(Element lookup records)
-*-
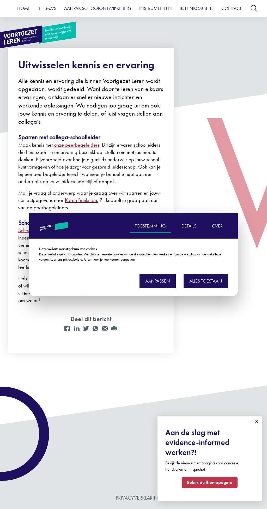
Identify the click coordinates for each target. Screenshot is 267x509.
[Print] (114, 328)
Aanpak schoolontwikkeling (97, 8)
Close (256, 421)
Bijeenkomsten (197, 8)
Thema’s (47, 8)
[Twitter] (86, 328)
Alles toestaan (205, 281)
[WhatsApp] (95, 328)
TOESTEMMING (150, 226)
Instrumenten (155, 8)
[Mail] (105, 328)
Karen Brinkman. (81, 200)
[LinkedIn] (77, 328)
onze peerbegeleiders (76, 144)
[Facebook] (67, 328)
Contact (231, 8)
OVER (217, 226)
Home (24, 8)
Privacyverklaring (139, 497)
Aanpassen (157, 281)
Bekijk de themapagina (209, 482)
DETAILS (188, 226)
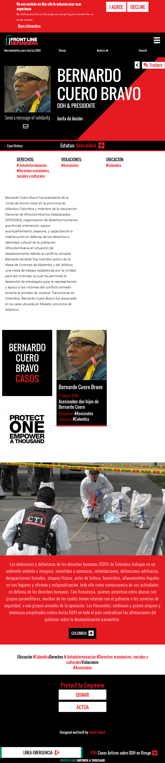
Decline (137, 6)
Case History (15, 145)
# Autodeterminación (32, 165)
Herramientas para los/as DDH (22, 50)
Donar (62, 50)
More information (29, 25)
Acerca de (102, 50)
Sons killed (86, 145)
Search (143, 50)
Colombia (79, 633)
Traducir (156, 65)
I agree (116, 6)
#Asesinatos (70, 165)
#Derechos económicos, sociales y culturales (33, 173)
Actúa (82, 707)
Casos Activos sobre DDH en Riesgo (120, 753)
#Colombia (113, 165)
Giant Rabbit (97, 732)
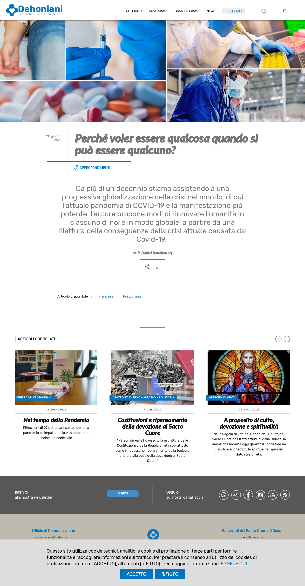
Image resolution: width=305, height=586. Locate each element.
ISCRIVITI (122, 493)
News (211, 11)
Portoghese (132, 296)
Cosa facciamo (187, 11)
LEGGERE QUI (232, 564)
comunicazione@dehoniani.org (53, 537)
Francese (106, 296)
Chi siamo (134, 11)
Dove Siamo (158, 11)
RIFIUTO (170, 574)
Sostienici (234, 11)
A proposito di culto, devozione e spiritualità (249, 423)
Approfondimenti (94, 168)
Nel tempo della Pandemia (56, 420)
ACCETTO (137, 574)
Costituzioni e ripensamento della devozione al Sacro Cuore (152, 426)
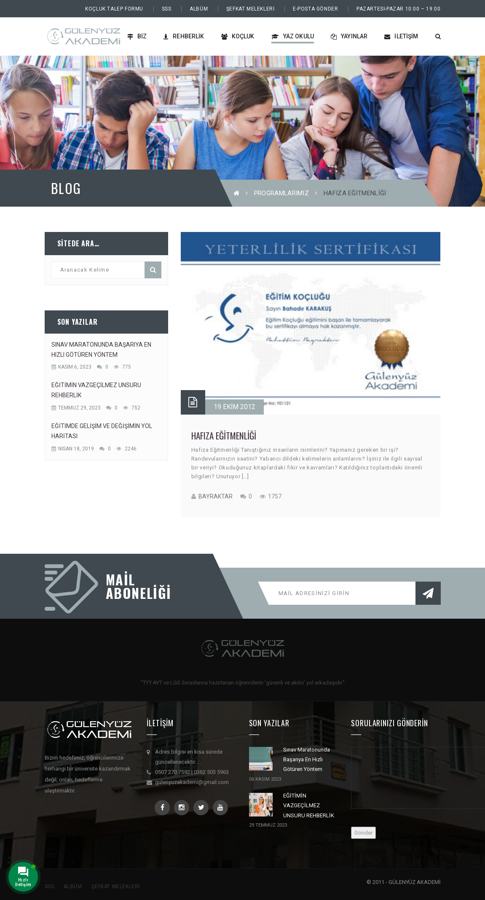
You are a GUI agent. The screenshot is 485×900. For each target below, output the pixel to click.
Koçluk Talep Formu (114, 9)
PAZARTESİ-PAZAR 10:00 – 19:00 (398, 9)
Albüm (199, 9)
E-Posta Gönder (315, 9)
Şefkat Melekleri (250, 9)
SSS (166, 9)
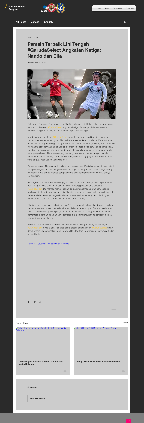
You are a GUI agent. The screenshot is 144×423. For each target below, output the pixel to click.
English (48, 22)
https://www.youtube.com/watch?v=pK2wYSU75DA (49, 244)
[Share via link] (40, 302)
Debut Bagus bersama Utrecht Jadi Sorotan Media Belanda (41, 362)
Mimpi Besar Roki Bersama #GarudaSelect (98, 361)
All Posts (21, 22)
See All (125, 323)
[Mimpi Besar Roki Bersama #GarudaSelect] (101, 342)
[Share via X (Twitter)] (34, 302)
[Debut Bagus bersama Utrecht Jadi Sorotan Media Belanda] (43, 342)
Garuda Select (17, 6)
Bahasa (35, 22)
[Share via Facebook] (28, 302)
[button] (125, 22)
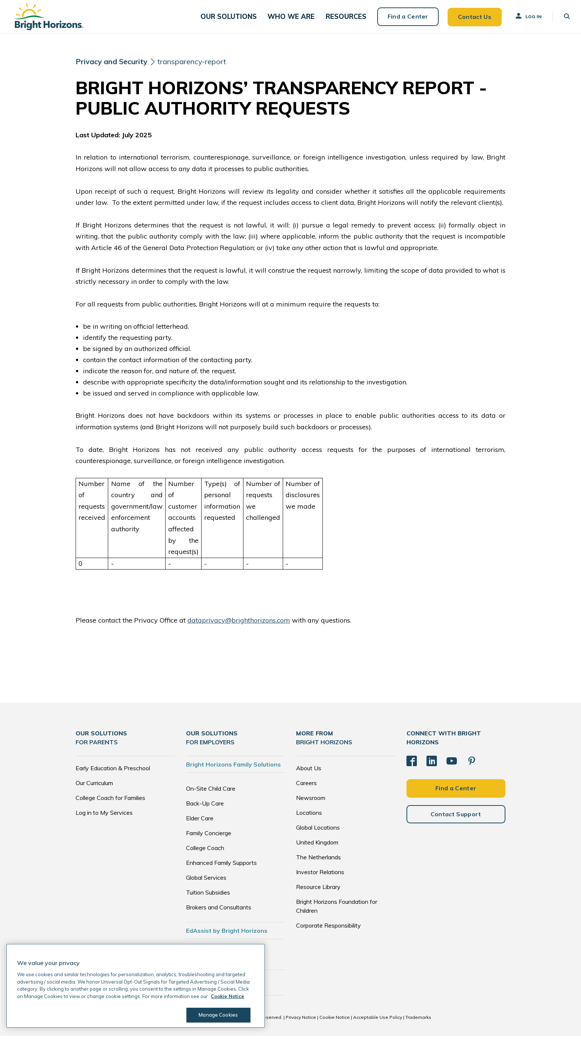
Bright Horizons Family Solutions (233, 768)
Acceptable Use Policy (377, 1021)
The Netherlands (318, 861)
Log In (524, 18)
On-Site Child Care (210, 792)
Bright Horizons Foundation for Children (336, 910)
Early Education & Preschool (113, 772)
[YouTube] (451, 765)
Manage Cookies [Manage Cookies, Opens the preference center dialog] (217, 1015)
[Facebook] (411, 765)
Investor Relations (320, 876)
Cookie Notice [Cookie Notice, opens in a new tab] (227, 996)
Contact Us (470, 18)
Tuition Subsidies (208, 896)
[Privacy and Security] (112, 66)
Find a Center (404, 18)
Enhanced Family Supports (221, 866)
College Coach (205, 852)
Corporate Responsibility (328, 929)
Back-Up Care (205, 807)
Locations (309, 816)
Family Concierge (208, 837)
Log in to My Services (104, 816)
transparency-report (194, 65)
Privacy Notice (301, 1021)
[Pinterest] (472, 765)
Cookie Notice (334, 1021)
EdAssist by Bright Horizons (227, 934)
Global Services (206, 881)
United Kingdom (317, 846)
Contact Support (456, 817)
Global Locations (318, 831)
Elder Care (199, 822)
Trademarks (418, 1021)
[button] (236, 18)
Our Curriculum (94, 787)
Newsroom (310, 802)
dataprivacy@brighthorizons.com (238, 624)
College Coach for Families (110, 802)
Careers (306, 787)
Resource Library (318, 891)
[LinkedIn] (431, 765)
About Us (308, 772)
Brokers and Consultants (218, 911)
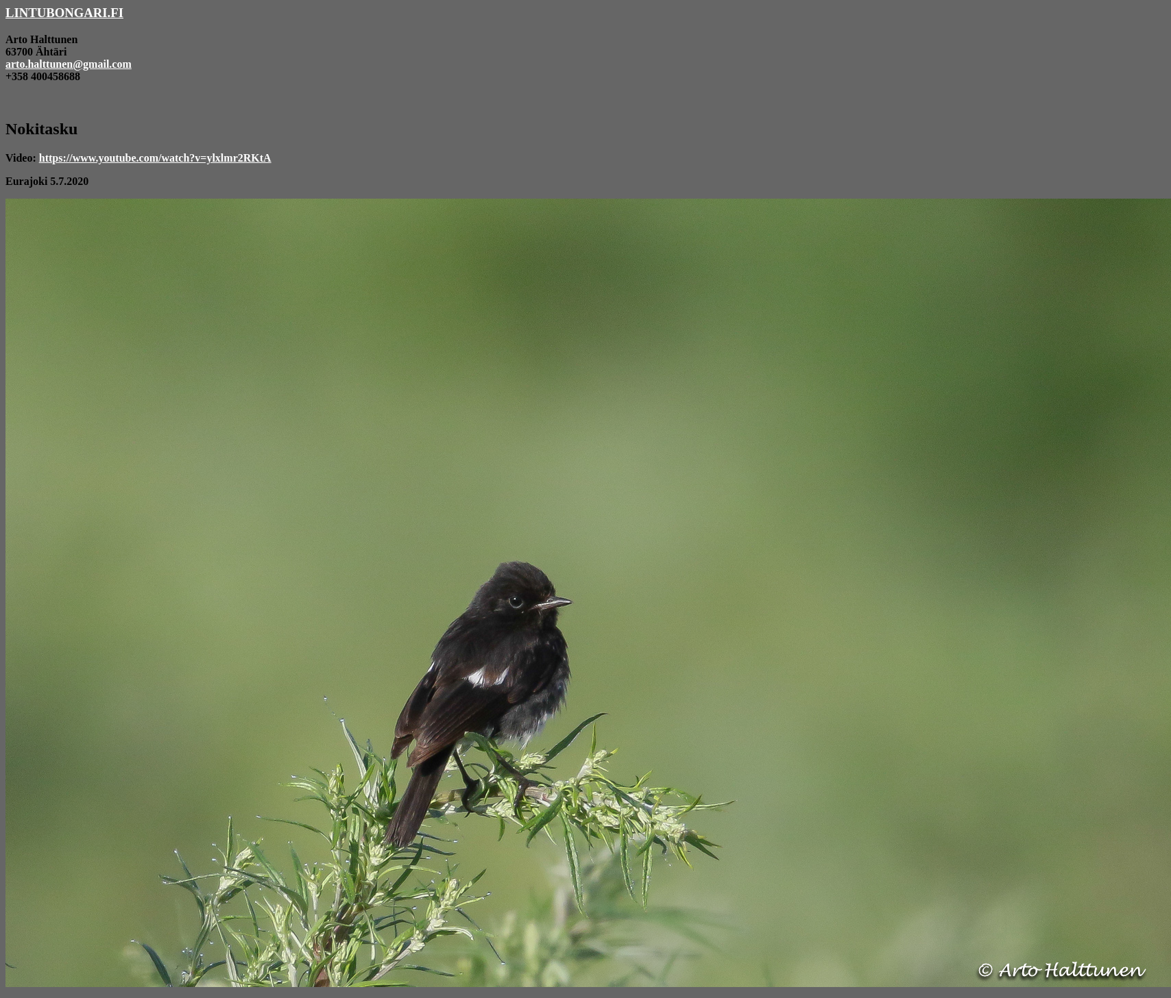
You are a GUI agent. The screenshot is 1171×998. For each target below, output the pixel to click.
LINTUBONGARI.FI (64, 12)
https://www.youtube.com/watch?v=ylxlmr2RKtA (155, 158)
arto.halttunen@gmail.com (68, 64)
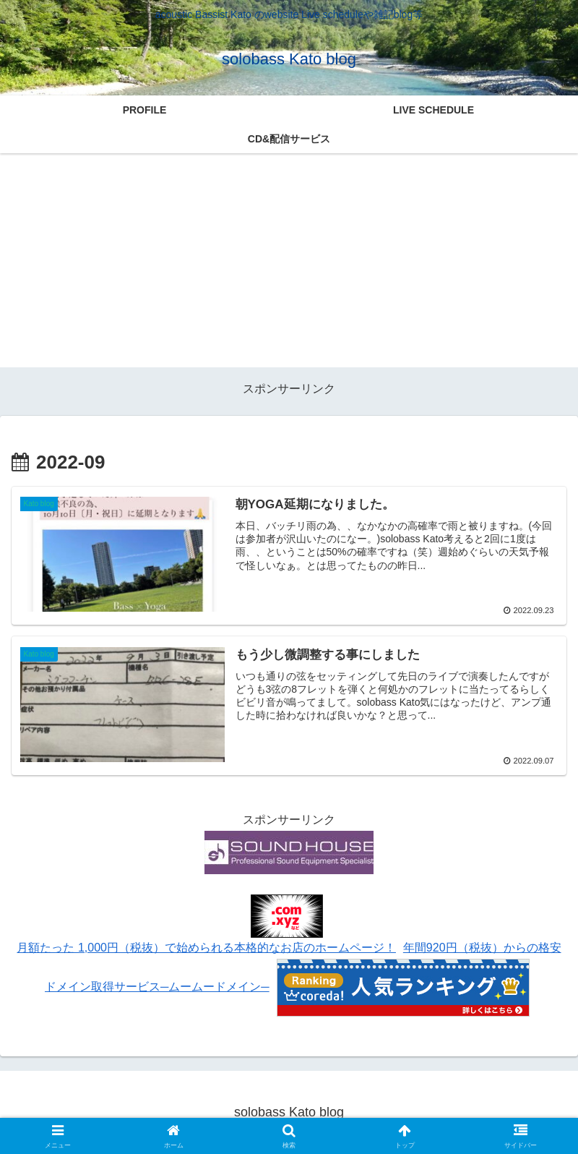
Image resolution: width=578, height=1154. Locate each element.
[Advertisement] (289, 266)
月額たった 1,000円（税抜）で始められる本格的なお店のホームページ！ (206, 947)
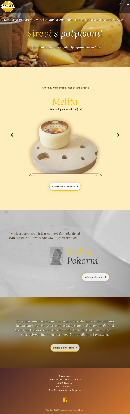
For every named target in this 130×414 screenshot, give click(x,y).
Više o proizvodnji (95, 282)
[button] (122, 4)
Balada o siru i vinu (65, 353)
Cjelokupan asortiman (65, 186)
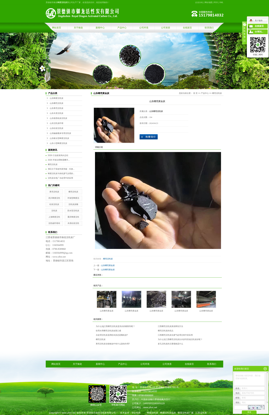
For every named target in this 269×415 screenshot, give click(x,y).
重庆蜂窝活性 (73, 217)
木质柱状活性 (73, 223)
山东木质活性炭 (56, 113)
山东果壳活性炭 (56, 108)
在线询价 (149, 136)
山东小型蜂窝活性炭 (58, 143)
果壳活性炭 (54, 192)
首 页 (195, 93)
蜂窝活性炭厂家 (186, 412)
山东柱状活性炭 (56, 128)
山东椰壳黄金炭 (108, 265)
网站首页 (56, 27)
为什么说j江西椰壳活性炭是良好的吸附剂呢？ (115, 326)
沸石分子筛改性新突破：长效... (61, 169)
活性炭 (54, 211)
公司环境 (143, 27)
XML (221, 2)
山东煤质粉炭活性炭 (58, 118)
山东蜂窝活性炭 (56, 98)
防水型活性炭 (73, 211)
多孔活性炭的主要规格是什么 (170, 344)
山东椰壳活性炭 (56, 103)
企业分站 (199, 2)
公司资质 (165, 27)
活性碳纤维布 (54, 223)
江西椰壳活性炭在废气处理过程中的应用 (175, 335)
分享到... (259, 32)
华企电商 (136, 412)
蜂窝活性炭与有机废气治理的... (61, 173)
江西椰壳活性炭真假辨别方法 (170, 326)
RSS (216, 2)
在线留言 (187, 27)
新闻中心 (100, 27)
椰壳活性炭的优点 (165, 331)
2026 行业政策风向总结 (58, 155)
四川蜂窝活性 (54, 198)
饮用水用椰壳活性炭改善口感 (108, 331)
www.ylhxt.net (68, 412)
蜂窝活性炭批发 (168, 412)
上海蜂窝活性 (54, 217)
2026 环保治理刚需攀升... (59, 160)
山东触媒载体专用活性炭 (60, 133)
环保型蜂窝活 (73, 198)
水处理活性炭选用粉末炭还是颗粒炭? (112, 335)
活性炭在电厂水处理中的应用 (60, 178)
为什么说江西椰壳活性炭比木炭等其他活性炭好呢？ (180, 339)
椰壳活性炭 (53, 164)
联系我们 (209, 27)
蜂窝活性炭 (152, 412)
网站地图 (208, 2)
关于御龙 (78, 27)
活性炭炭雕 (73, 204)
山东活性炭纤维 (56, 123)
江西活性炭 (201, 412)
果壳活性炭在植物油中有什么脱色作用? (113, 344)
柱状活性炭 (54, 204)
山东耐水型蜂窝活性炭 (59, 138)
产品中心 (122, 27)
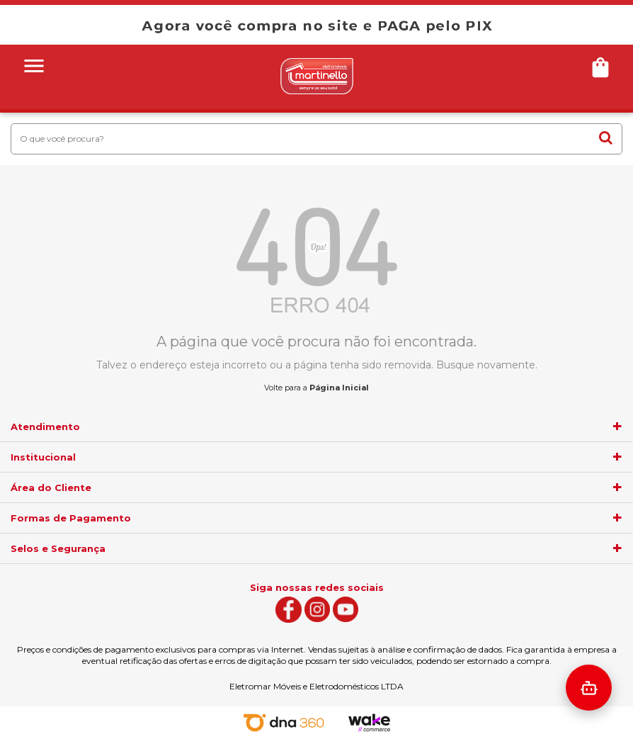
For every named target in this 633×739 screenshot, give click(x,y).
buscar (605, 137)
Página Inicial (339, 388)
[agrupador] (617, 426)
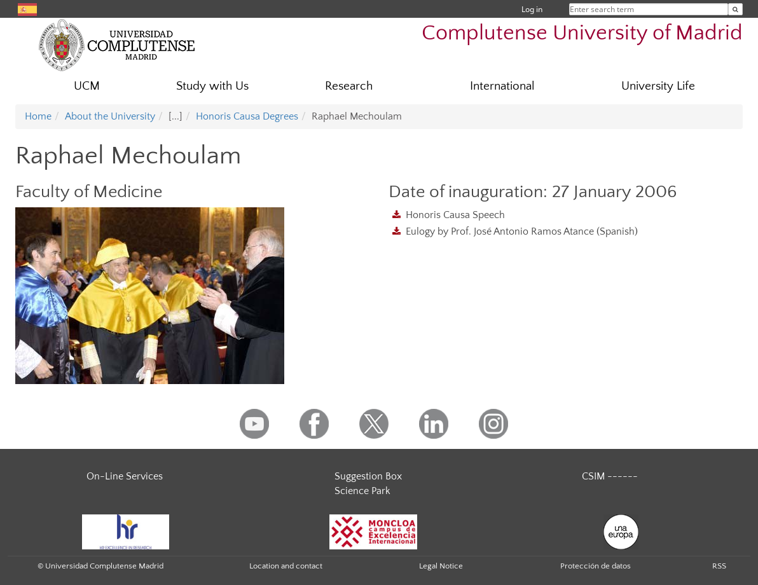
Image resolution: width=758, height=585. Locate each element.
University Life (658, 86)
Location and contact (285, 565)
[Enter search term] (735, 9)
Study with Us (212, 86)
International (502, 86)
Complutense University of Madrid (582, 33)
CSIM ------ (610, 476)
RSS (719, 565)
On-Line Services (124, 476)
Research (349, 86)
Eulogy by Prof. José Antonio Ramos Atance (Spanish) (522, 231)
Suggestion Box (368, 476)
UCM (87, 86)
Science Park (362, 491)
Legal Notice (441, 565)
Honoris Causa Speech (455, 215)
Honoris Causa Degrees (247, 116)
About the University (110, 116)
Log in (531, 9)
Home (38, 116)
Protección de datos (595, 565)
-*-
REQUEST
Return the lines of the records verbatim, from the line with "Science Park (362, 491)" up to and including the last line of the records.

THE RESULT
Science Park (362, 491)
Legal Notice (441, 565)
Honoris Causa Speech (455, 215)
Honoris Causa Degrees (247, 116)
About the University (110, 116)
Log in (531, 9)
Home (38, 116)
Protección de datos (595, 565)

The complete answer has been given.